Primary Containment Hydrogen-Oxygen Analyzer Solenoid Valves The licensee discovered on March 25, 1987, that four Unit 2 primary containment hydrogen-oxygen analyzer solenoid valves for both analyzers (2-CAC-SV-4409-25 & 26 and 2-CAC-SV-4410-25 & 26) had not been replaced per the interval specified in QDP 51, Revision 0.

The valves had been rebuilt in April 1986, but instructions provided in the work requests (85-AFRE1, 85-AFRII, 85-AFRW1, 85-AFRY1) which invoked portions of MI-16-050, ASCO Solenoid Valves Rebuilding and Testing, failed to specify solenoid replacement as required by the QDP.

The licensee performed an analysis to show that even with the solenoid valves failed in the open position, the analyzers would have continued to function. The numbers 25 and 26 valves, associated with each analyzer, aid in condensate removal from the sample condensate drain trap.

Every 17 minutes, the numbers 25 and 26 valves, shut, isolating the sample dryer and precooler from the trap. The trap drains then open, providing a flowpath for the condensate back to the torus. The drain cycle lasts 20 seconds, after which the numbers 25 and 26 valves normally reopen and the trap drain valves shut.

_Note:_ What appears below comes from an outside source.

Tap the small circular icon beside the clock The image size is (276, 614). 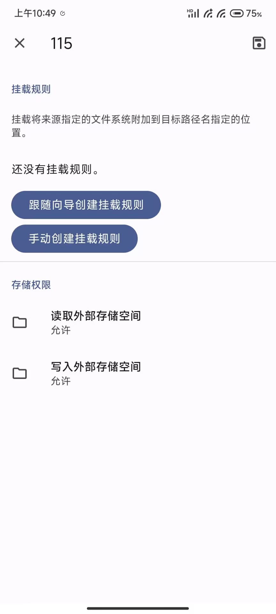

The analysis has shown that with the numbers 25 and 26 valves failed open, the condensation rate or fill rate of the trap is smaller than the amount that can be drained during the 20 second drain cycle.

Thus, the inlet piping of the analyzers will not back up with condensation in the event of a numbers 25 and 26 valve failure.

The licensee's failure to replace the numbers 25 and 26 valves per the QDP, was caused by inadequate implementing procedures.

The violation was identified by the licensee and all the requirements of 10 CFR 2 Appendix C, Section V. A were met, permitting the NRC to not issue a Notice of Violation. However, the inspectors will review the licensee's corrective action regarding this event. This is an Inspector Followup Item: Failure to Replace Hydrogen-0xygen Analyzer Valve Solenoids Per QDP, (324/87-06-06).

No violations or deviations were identified.